[Target pointing data]
^^^^

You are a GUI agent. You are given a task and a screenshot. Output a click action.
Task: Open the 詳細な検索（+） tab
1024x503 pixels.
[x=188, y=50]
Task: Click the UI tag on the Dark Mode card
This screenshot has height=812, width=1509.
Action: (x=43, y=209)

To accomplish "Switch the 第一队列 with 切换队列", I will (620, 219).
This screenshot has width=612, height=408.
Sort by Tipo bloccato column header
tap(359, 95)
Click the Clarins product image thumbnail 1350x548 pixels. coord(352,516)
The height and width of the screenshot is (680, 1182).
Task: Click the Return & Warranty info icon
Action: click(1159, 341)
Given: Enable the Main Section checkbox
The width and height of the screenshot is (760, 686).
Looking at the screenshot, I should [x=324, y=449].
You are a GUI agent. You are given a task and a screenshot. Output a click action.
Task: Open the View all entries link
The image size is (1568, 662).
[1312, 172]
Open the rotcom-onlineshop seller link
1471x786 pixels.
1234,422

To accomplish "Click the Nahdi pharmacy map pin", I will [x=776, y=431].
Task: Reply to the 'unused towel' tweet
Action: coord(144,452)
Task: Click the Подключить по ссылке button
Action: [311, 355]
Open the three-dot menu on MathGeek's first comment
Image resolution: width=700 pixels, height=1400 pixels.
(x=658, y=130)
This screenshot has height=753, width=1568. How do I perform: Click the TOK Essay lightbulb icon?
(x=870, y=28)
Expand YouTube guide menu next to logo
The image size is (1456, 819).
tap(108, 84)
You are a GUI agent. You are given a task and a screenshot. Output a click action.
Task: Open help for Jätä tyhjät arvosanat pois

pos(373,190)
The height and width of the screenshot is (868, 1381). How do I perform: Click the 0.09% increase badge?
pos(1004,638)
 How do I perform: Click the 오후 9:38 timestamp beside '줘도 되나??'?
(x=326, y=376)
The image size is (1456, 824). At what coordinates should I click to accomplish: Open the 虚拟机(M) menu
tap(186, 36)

^^^^

[YOUR INSTRUCTIONS]
Find every line in the entries above that contains the word "link", and copy each of those lines in full.

[THE OUTPUT]
Task: Open the View all entries link
Open the rotcom-onlineshop seller link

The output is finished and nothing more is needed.